▶ Source passage

Simon & Schuster
June 5, 2015

First, some numbers: I’ve been married (to the same person) for twenty-seven years. Those twenty-seven years have included six in which we were researching an anthology about marriage. That anthology (The Marriage Book: Centuries of Advice, Inspiration, and Cautionary Tales, from Adam & Eve to Zoloft) is 560 pages long. Those 560 pages include 529 entries that we arrived at after scanning—honestly—tens of thousands of books, poems, newspaper articles, letters, postcards, photographs, and songs.

So after all that searching, I’ve been asked to name the one—just the one—best piece of advice that my husband and I would offer a newly married couple.

Are you ready? With the caveat that there are 3.7 pounds of other wisdom in our book, this is it. It was written in a notebook in 1909 by the poet William Butler Yeats when he was 44:

In wise love, each divines the high secret self of the other and, refusing to believe in the mere daily self, creates a mirror where the lover or the beloved sees an image to copy in daily life.

Simply put: If you’re smart about it, you’ll rise above the inevitable setbacks and stresses of a shared life, and you will make it your lasting mission to bring out the absolute best in your spouse.

How do you do this?

You have to banish contempt. Contempt is an acid, and it etches ugliness into love. To banish contempt means that when your husband has given in to his least attractive tendencies, his most fearful, or fearsome; when your wife has lost her focus, her patience, or her heart, this is the moment when you must exercise the x-ray vision I’m sure Yeats would have mentioned if he’d known about Superman. This is the moment when you must see through the annoying, demanding, complaining, failing, faltering wreck in front of you—and find the strong, kind, fascinating, functional person you know your spouse wants to be.

You have to learn to be a critic without criticizing. Thanks to the internet, I now know that the origin of the word critic is the Greek word kritikos, which—strangely enough—does not mean “able to pick at flaws incessantly” but does mean “able to make judgments.” This is a crucial difference. The kind of criticism that helps marriage is the kind you learned in English class: studying something so well that you can find its hidden patterns and its deeper truths. If you apply this kind of criticism in marriage, it is actually possible to stop a spouse in mid-spiral (sometimes even in mid-sentence!) and say, “Excuse me, no offense, but you are not being the person you want to be.” The pronoun is vital. The difference between “who you want to be” and “who I want you to be” is the difference between encouragement and nagging: spark and ash.

▶ Supplied records
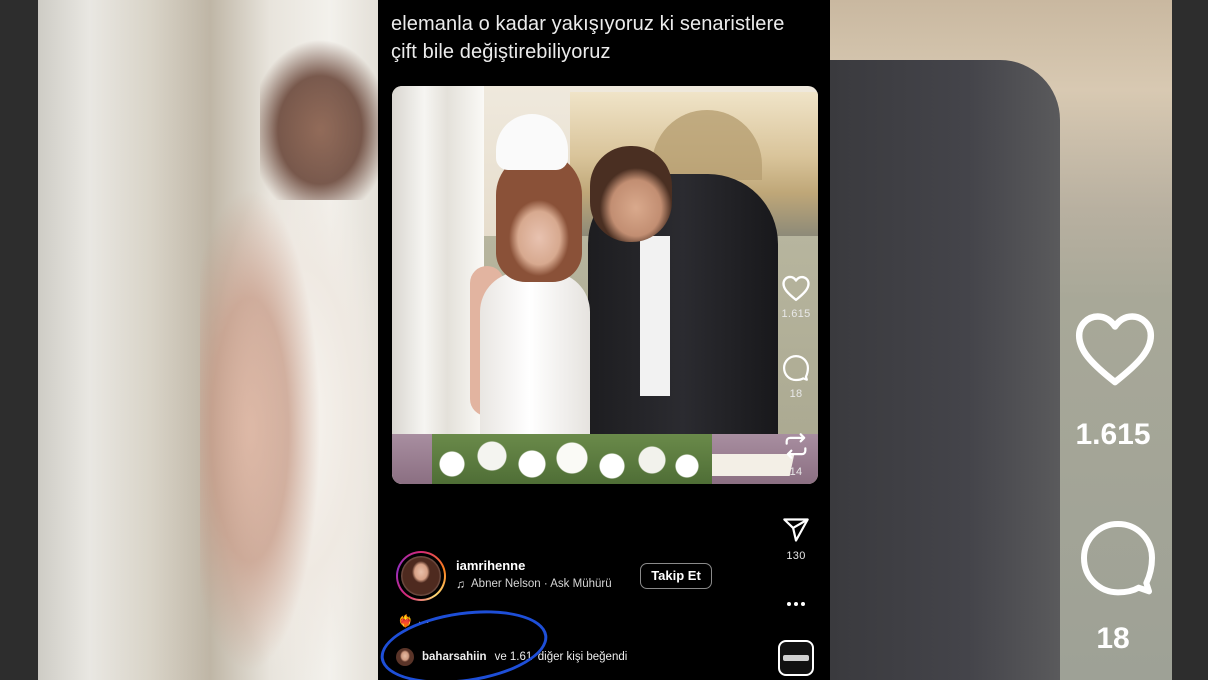  What do you see at coordinates (539, 217) in the screenshot?
I see `bride-head` at bounding box center [539, 217].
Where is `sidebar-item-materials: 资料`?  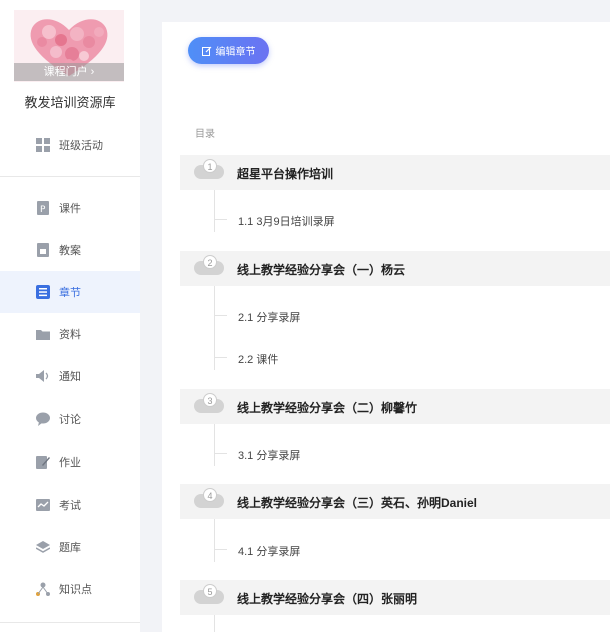
sidebar-item-materials: 资料 is located at coordinates (70, 334).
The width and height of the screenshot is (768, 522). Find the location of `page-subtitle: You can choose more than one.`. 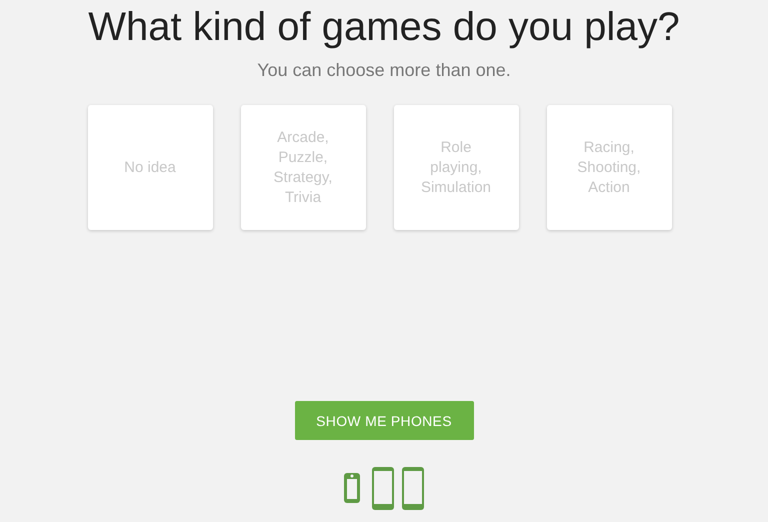

page-subtitle: You can choose more than one. is located at coordinates (384, 70).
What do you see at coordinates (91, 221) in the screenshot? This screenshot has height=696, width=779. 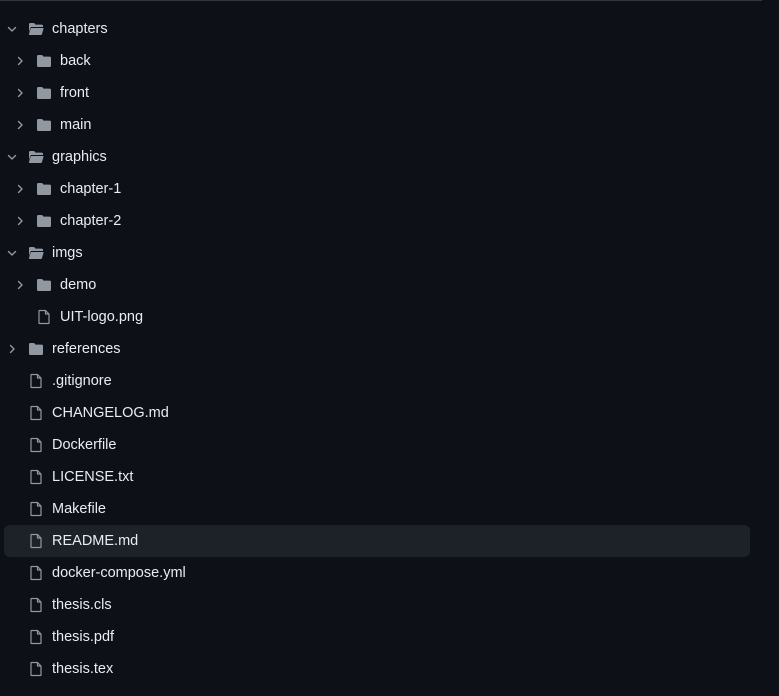 I see `folder-name: chapter-2` at bounding box center [91, 221].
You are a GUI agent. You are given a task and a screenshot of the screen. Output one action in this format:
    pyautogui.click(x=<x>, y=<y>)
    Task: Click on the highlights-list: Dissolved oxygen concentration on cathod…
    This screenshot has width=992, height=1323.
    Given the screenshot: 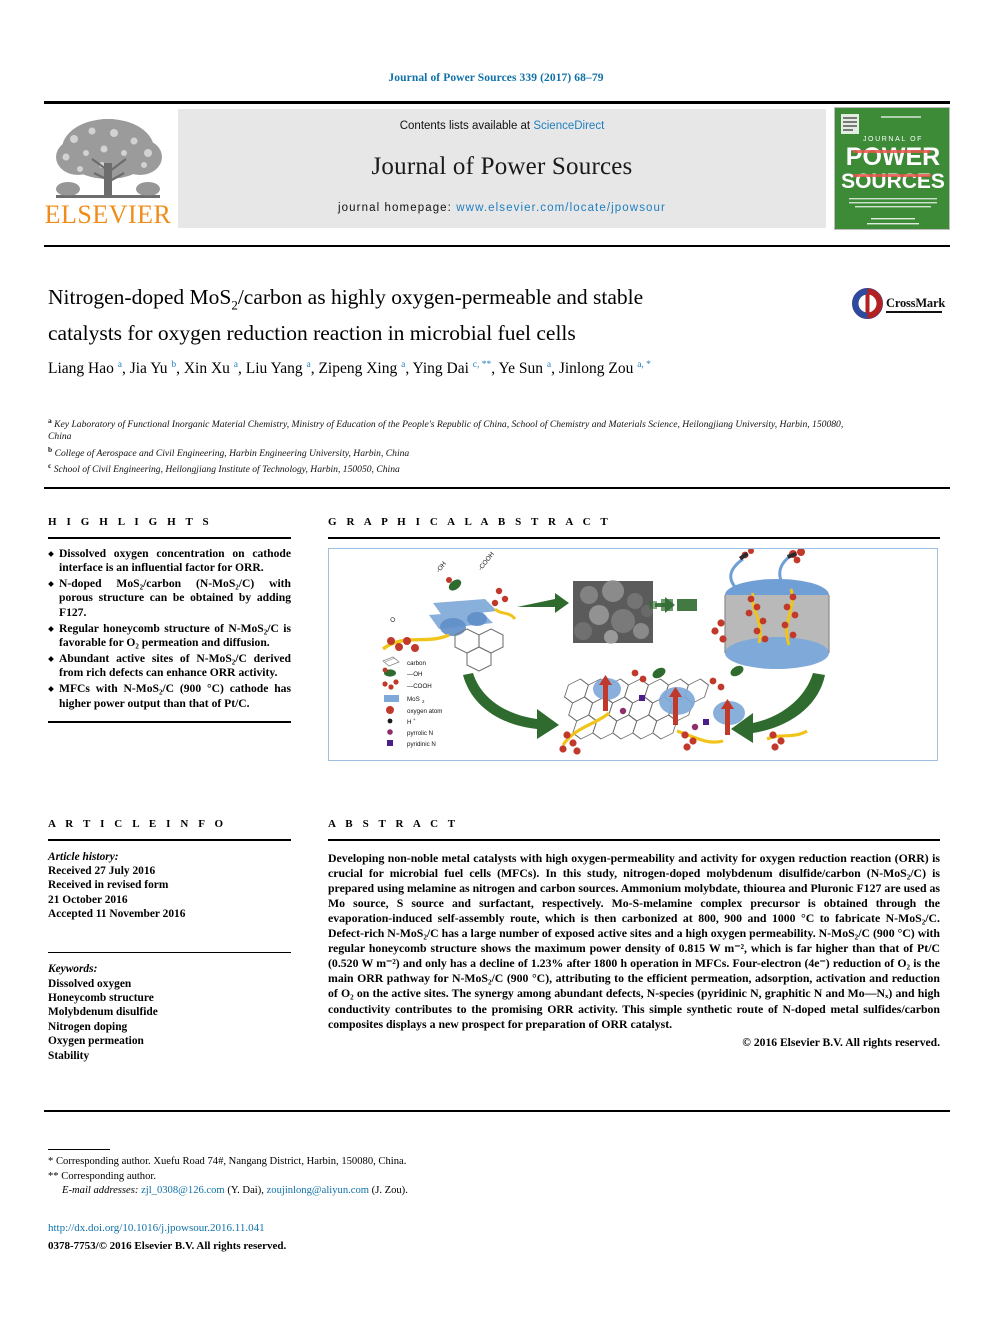 What is the action you would take?
    pyautogui.click(x=170, y=630)
    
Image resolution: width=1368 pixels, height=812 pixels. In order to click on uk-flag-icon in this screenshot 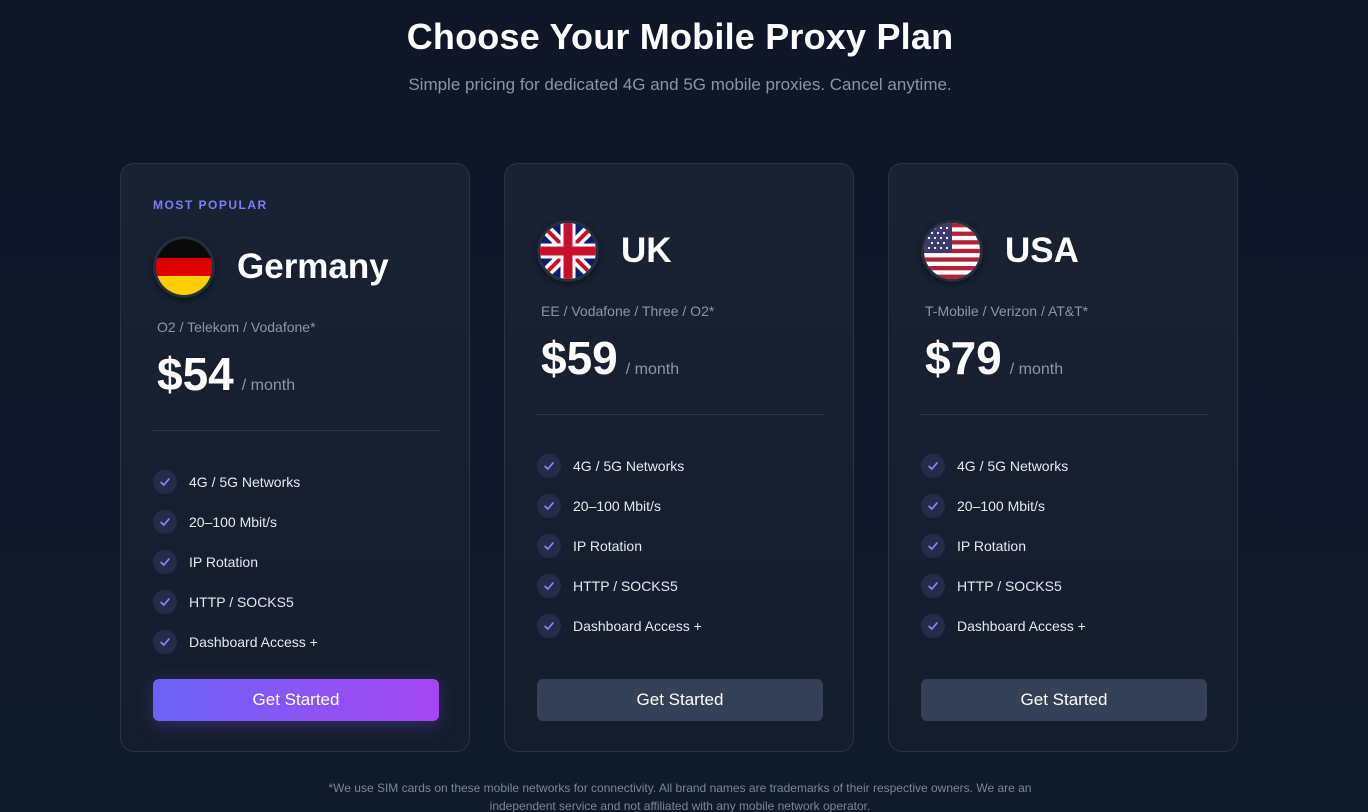, I will do `click(568, 251)`.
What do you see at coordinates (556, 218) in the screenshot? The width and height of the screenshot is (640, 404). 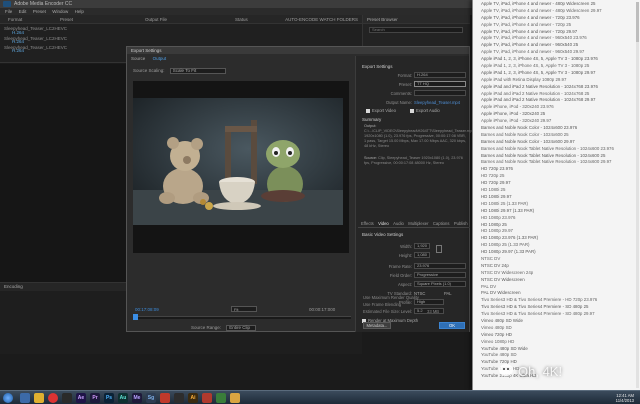 I see `dropdown-item: HD 1080p 23.976` at bounding box center [556, 218].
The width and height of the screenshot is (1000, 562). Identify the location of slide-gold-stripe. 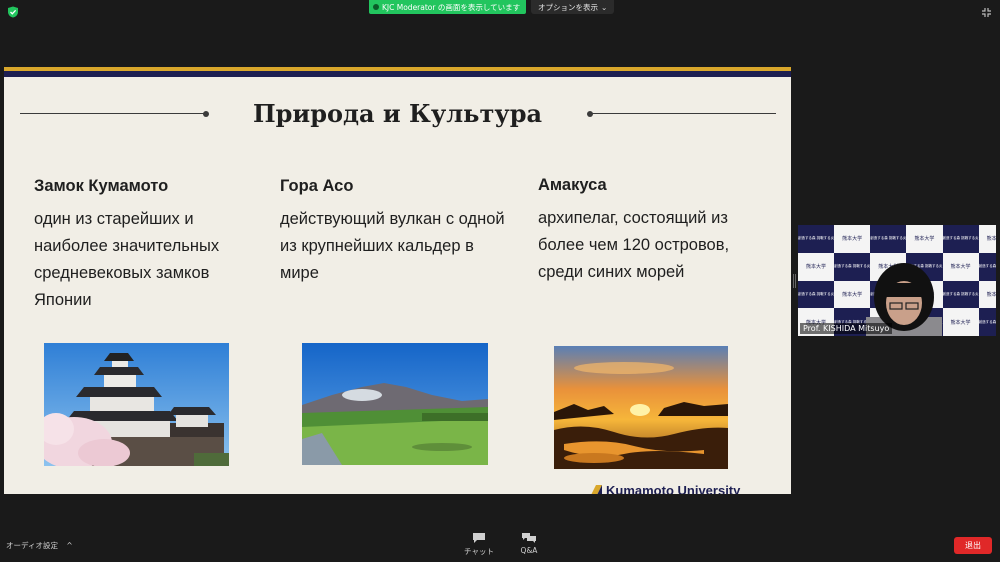
(398, 69).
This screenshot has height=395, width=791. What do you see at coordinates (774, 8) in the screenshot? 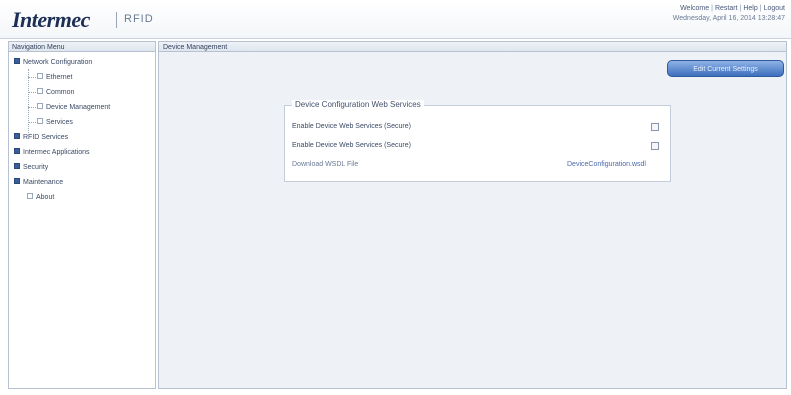
I see `logout-link: Logout` at bounding box center [774, 8].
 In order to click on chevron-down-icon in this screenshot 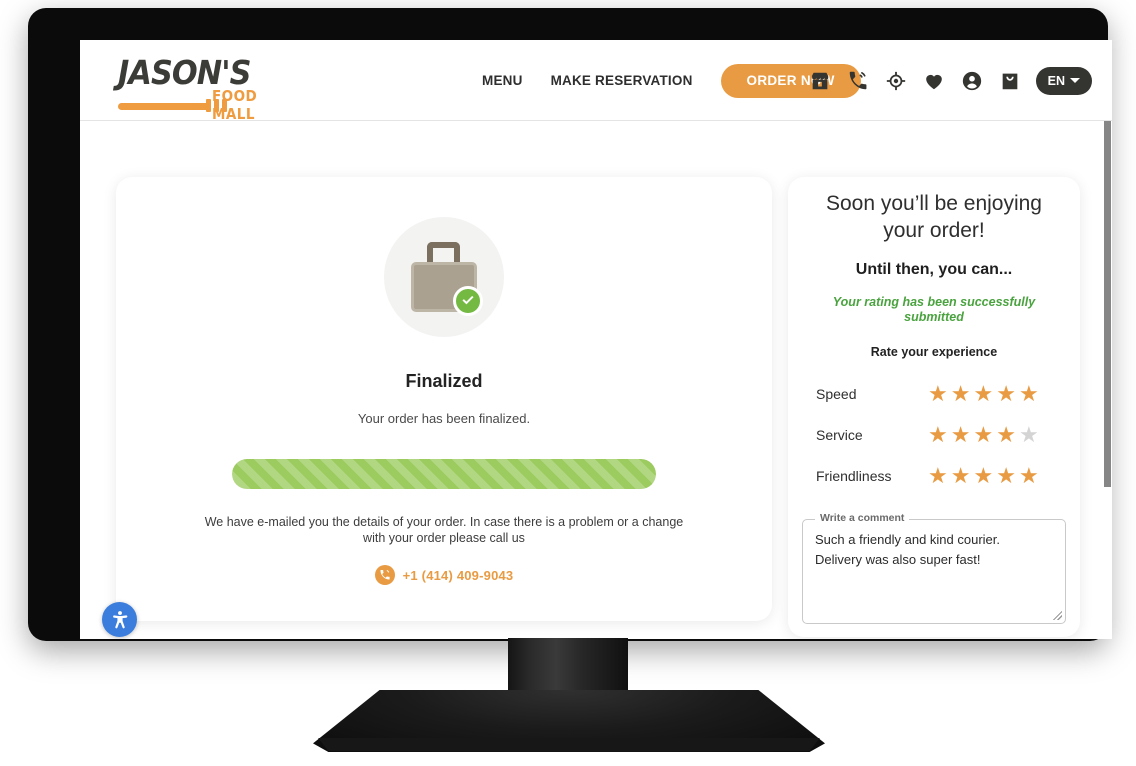, I will do `click(1075, 80)`.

▶ Tasks and exercises
**A.** Write out the portion of the marriage essay between "So after all" and "in your spouse.", inclusive.
**B.** Pick up the marriage essay where it ends and write what comes next.

▶ Task answers
**A.**
So after all that searching, I’ve been asked to name the one—just the one—best piece of advice that my husband and I would offer a newly married couple.

Are you ready? With the caveat that there are 3.7 pounds of other wisdom in our book, this is it. It was written in a notebook in 1909 by the poet William Butler Yeats when he was 44:

In wise love, each divines the high secret self of the other and, refusing to believe in the mere daily self, creates a mirror where the lover or the beloved sees an image to copy in daily life.

Simply put: If you’re smart about it, you’ll rise above the inevitable setbacks and stresses of a shared life, and you will make it your lasting mission to bring out the absolute best in your spouse.

**B.**
You can’t do this without understanding what it is that your spouse truly wants. That may sound easy, but isn’t. In the short term, you might know she wants a promotion, or he wants to live in the country. But that is not the “high secret self” you need to know. The “high secret self” exists apart from daily desires and even apart from the twists of fate and fortune that get in the way. Example: A long, long time ago, I asked my husband what he wanted. I mean Wanted, with a capital W. I asked: Is it fame? Money? Power? Adventure? He gave me his answer (PS, it was none of those things), and, when he asked me, I gave him mine. The specifics only mattered to the extent that we each had an answer, and that neither of us was planning to knock off a bank. Since then, we have, to the best of our abilities, been the guardians of each other’s answers, the guardians of each other’s best selves. (Naturally we haven’t always succeeded, and naturally some of our goals have evolved over time, but, hey, a foolish consistency is the hobgoblin of little marriages.).

In 1928, Henry Neuman, who was a leader of the Society for Ethical Culture, wrote a book called Modern Youth and Marriage, and in it, he gave advice remarkably similar to Yeats’ journal jotting:

Disillusion, of course, enters in time. There are no full-grown perfect beings. Sooner or later the frailties are recognized. But there is in most people a better self which the fallible self hides; and the greatest privilege of the married life is to be the one who assists the other more and more to do justice to that better possibility.

William Butler Yeats spent his life desperately in love with a woman he never got to marry, so, sadly, he never had the chance to exercise this privilege. To newly married couples, I would say: Seize it. Assist your spouse in doing justice to that better possibility.And while you’re at it, remember: say I love you, put the cap back on the toothpaste, and never —no matter how great the provocation—insult one of your in-laws.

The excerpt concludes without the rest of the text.